The FFA mentions that it will be implemented together with the Decade of Action on Nutrition in the preamble; however, this is not consistently seen in the document. Priority actions must be reframed to be measurable and time-bound where possible. While we acknowledge that resources, needs and problems vary among and within countries and regions, countries should set goals that are sufficiently ambitious to inspire action and show their commitment to solving problems related to hunger, and achieving nutrition, health and food security.
Comments on Chapter 1
Aside from specific nutrition goals, to ensure that it really looks at the interrelatedness with other sectors, the FFA should include specific goals related to access to land, credit, technology, markets, water, and other productive resources and commons. Across the globe, laws and customary practice have restive consequences for women’s access to these, and yet securing these resources enhance women’s rights, and support their nutrition, health and wellbeing, as well as that of their families and communities.
While it is good that the FFA recognizes CSOs and social movements as partners in implementing the Rome Declaration on Nutrition, it should enable and guarantee full and meaningful participation of CSOs and social movements, especially women’s rights groups, and particularly from the Global South, at the national, regional and global levels. This includes provision of funding support and giving adequate time so they could meaningfully participate in global discussions.
2. Comments on Chapter 2
2.1 Enabling environments: Aside from those mentioned, to create an enabling environment respect for human rights, including the right to food and nutrition, must be the underlying basis. Additionally, political will and commitment must explicitly be backed by funding.

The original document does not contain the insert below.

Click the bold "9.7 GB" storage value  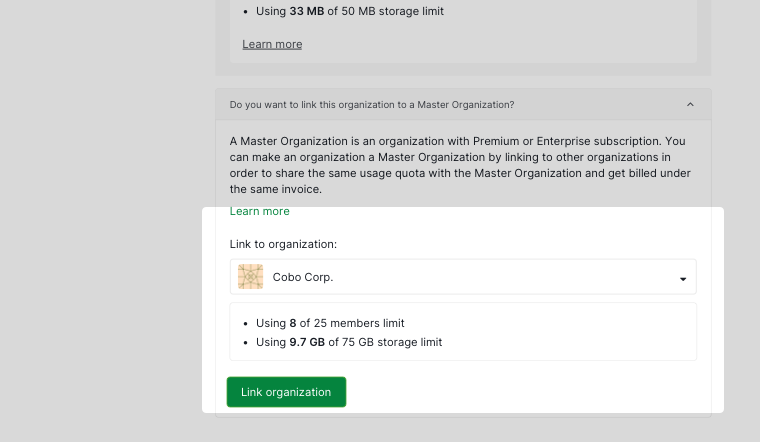[307, 342]
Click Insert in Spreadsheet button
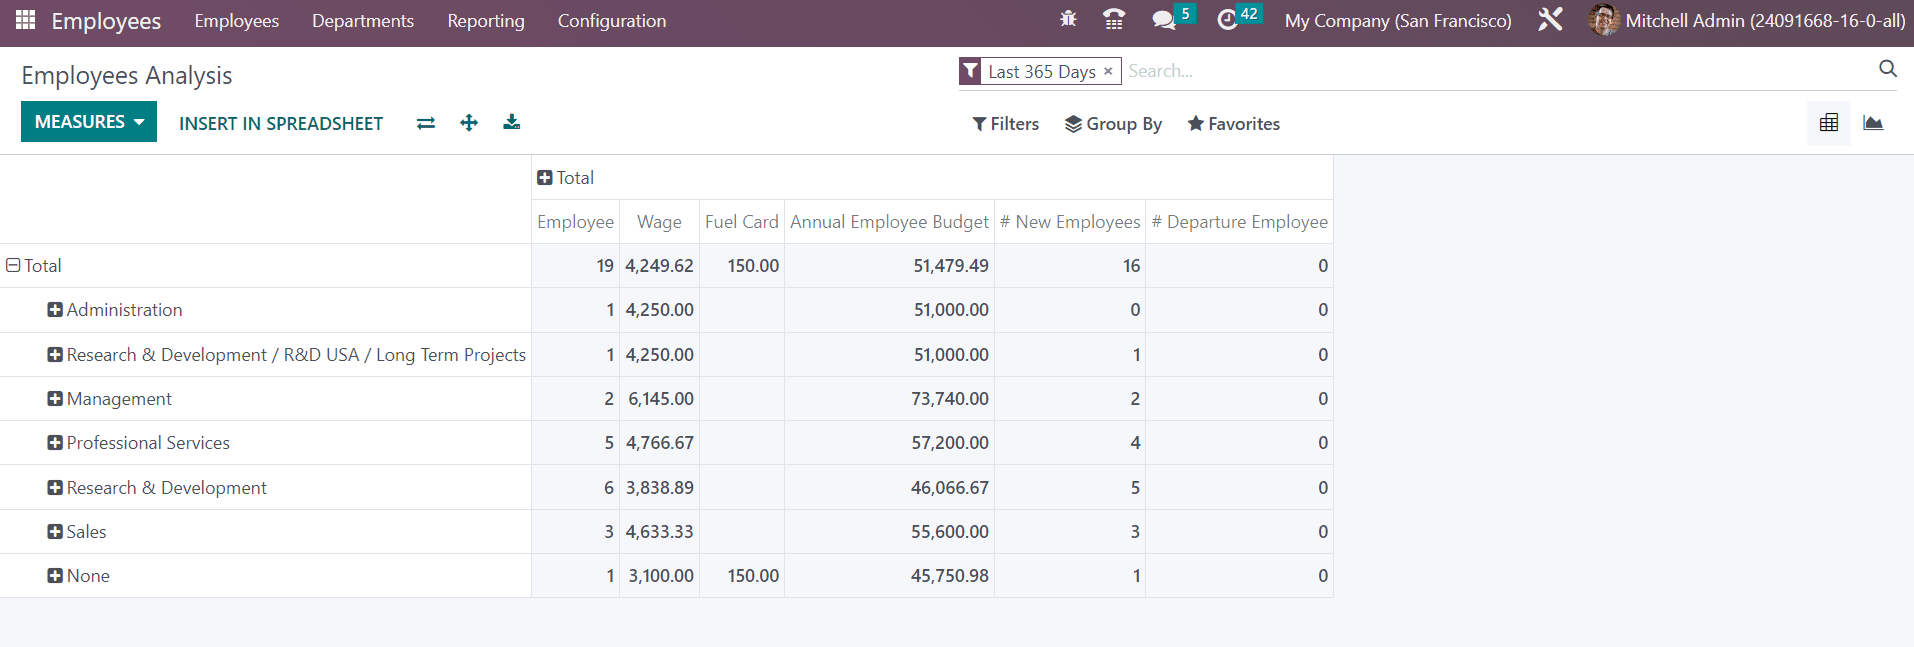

2.2 Better governance for nutrition: Add women’s groups among the list of groups to be consulted.
2.3 Financing for improved nutrition outcomes: We appreciate the power of economic arguments in convincing governments and donors to address hunger and malnutrition issues, and as such the document should emphasise on the high costs of inaction. This should also be balanced by rights-based framework, which is not sufficiently emphasized in the document. Stakeholders representing those most directly affected by nutrition programmes and policies, including community organisations and women’s rights groups, need to be part of decisionmaking regarding investments and funding.
Comments on Chapter 3
3.1 Food systems: We appreciate that the discussion noted how gender-sensitive interventions can improve nutritional outcomes, and that women’s critical roles in the food system has been specifically mentioned. However, the priority actions must reflect this.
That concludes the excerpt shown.